Markets saw lacklustre trading on both sides of the Atlantic as concerns over global political unrest and moves to curb inflation in China hit investor sentiment.
Wall Street’s Dow Jones Industrial Average had an uncertain early session, with the troubles in the Middle East and North Africa unsettling investor confidence.
In London, the FTSE 100 Index dropped 22 points to 6064 as mining and banking stocks acted as a drag.
Investors were hesitant as anti-government protests continued across Bahrain and Libya, while finance leaders assembled at a G20 meeting in Paris to discuss global economic issues.
Elsewhere, China’s central bank said it will raise banks’ reserve-requirement – the second increase this year – to withdraw excess liquidity from the economy and curb inflation.
This raised fears over Chinese demand for raw materials, which combined with depressed copper prices to hit mining stocks.

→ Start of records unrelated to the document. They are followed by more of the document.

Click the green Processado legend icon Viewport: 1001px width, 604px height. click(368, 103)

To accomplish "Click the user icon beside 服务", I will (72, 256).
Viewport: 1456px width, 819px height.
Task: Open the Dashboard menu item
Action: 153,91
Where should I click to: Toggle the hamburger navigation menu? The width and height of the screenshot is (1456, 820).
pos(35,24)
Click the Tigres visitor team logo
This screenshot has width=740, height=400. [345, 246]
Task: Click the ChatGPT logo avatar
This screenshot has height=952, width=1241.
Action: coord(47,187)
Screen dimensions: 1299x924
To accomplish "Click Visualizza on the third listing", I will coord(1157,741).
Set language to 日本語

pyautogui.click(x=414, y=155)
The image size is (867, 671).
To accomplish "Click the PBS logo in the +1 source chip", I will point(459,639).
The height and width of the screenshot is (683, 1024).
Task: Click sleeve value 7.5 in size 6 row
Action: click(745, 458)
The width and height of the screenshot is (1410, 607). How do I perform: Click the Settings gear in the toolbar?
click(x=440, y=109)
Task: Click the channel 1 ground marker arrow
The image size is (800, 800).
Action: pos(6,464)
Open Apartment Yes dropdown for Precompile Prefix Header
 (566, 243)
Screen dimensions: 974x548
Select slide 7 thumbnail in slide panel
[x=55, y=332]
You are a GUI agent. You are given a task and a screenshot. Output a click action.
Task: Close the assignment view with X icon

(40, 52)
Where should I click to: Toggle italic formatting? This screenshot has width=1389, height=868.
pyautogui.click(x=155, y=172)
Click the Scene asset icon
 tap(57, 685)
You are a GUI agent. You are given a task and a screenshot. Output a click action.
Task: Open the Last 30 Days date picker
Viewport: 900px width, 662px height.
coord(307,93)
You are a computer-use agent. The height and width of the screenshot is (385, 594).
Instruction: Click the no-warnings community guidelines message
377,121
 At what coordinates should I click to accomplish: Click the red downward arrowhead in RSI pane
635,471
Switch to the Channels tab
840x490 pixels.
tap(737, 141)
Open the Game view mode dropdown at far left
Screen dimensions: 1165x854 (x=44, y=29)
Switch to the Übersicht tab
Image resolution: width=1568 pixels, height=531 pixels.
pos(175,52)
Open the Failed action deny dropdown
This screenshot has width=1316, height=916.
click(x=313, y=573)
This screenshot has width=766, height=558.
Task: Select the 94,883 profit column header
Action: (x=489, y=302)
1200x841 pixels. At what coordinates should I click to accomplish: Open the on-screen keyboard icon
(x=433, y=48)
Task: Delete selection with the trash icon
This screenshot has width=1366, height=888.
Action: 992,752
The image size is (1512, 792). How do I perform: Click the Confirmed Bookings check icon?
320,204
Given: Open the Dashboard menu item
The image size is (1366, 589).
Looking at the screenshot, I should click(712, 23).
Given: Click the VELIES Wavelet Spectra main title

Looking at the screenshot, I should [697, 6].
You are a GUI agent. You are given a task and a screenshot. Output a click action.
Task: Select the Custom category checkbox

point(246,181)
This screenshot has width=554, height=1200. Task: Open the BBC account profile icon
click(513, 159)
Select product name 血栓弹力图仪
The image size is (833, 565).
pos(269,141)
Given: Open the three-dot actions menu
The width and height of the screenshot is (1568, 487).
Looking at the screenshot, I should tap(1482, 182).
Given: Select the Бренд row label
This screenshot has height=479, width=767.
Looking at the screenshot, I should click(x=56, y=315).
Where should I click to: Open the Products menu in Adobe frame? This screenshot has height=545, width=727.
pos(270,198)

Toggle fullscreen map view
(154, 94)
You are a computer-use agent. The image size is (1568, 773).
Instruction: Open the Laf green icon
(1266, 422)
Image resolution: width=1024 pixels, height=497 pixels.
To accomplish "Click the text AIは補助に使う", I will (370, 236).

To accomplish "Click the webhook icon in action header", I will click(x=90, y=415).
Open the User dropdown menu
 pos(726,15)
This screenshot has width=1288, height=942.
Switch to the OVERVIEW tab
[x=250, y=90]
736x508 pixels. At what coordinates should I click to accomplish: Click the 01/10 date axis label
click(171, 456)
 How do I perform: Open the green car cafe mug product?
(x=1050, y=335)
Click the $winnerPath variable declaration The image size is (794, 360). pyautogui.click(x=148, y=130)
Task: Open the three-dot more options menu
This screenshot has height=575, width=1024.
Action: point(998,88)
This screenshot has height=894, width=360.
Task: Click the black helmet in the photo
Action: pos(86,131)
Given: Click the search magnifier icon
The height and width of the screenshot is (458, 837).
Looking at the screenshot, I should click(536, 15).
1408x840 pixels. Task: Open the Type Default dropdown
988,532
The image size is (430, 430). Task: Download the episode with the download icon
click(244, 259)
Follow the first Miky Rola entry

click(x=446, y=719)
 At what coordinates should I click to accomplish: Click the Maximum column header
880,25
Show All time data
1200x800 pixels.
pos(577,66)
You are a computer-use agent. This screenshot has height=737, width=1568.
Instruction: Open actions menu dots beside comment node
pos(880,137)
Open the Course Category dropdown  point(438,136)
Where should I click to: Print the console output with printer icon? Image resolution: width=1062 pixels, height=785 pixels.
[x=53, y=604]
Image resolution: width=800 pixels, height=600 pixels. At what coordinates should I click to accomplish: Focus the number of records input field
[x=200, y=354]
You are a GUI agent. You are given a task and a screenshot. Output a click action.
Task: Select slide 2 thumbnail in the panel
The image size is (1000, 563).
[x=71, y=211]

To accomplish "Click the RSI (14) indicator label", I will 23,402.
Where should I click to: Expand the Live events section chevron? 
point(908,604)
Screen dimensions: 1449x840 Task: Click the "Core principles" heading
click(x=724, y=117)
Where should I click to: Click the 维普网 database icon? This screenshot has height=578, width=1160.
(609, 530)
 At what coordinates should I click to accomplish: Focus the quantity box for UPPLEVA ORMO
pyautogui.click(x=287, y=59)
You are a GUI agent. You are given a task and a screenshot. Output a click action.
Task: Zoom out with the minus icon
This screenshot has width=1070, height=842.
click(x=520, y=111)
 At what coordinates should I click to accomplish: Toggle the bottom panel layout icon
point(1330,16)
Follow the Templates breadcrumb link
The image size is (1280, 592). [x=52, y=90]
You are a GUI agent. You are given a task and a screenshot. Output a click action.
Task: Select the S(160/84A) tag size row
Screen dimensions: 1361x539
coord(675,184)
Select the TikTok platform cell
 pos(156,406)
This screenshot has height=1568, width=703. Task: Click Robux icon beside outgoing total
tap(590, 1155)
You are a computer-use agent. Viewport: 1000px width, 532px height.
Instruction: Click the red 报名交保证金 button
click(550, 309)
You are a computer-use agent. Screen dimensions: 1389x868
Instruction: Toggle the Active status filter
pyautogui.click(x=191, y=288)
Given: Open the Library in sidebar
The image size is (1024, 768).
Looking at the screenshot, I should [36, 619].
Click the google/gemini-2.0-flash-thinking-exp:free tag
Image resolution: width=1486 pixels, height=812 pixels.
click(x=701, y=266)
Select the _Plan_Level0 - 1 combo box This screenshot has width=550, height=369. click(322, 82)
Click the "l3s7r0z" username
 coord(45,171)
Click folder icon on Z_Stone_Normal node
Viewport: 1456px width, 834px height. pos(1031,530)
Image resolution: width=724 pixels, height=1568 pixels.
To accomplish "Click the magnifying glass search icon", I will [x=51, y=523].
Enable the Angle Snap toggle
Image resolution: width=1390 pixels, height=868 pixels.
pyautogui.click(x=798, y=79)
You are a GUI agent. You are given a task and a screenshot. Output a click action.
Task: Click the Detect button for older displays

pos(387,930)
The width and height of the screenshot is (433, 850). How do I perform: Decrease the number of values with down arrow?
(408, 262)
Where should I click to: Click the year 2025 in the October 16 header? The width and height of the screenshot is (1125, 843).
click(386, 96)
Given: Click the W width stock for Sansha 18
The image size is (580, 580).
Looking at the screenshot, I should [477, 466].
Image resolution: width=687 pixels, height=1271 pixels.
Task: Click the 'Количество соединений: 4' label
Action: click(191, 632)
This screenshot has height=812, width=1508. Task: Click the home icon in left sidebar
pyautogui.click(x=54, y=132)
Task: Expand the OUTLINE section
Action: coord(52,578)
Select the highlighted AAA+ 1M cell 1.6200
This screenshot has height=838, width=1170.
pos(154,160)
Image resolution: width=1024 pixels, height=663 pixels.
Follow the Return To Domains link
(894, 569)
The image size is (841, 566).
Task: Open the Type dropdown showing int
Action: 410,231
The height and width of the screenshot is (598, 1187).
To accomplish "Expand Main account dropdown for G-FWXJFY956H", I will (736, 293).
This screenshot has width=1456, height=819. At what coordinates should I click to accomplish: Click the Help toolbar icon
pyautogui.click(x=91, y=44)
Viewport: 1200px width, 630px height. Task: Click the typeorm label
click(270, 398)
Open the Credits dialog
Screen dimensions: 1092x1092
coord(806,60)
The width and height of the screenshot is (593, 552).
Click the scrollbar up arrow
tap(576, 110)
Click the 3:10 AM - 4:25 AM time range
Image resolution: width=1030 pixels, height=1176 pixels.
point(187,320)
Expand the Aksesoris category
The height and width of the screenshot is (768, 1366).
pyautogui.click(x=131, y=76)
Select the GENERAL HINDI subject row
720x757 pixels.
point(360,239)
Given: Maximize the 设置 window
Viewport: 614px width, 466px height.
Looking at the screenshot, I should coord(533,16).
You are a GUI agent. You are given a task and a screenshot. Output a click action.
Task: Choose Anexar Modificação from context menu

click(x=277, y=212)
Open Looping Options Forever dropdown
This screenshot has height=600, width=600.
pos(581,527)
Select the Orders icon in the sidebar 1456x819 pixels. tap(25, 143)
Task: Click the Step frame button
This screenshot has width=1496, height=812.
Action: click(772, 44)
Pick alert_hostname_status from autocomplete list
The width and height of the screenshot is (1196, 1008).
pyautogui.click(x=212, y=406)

Anglo-American dropped 95.5p to 3200p, BHP Billiton retreated 61.5p to 2383p and Rio Tinto lost 105p at 4393.5p. However, safe-haven gold was in demand – helping African Barrick Gold move 4% higher, up 19.5p to 570p.
Shareholders moved to lock-in recent bank profits, with Barclays down 7.4p to 326.1p, Lloyds Banking Group off 0.4p to 68.8p and HSBC 8.2p lower at 722.7p.
BAE Systems was also in the red, down for a second session in a row as investors digested Thursday’s warning that sales were likely to fall this year due to ongoing defence budget cuts on both sides of the Atlantic. Shares were down 0.7p to 340.3p.
Severn Trent and United Utilities were enjoying better fortunes – up 26p to 1480p and 5p to 592.5p – after Goldman Sachs upgraded stocks in the sector. Their second tier counterpart Northumbrian Water also benefited with an 11.4p gain to 326.5p.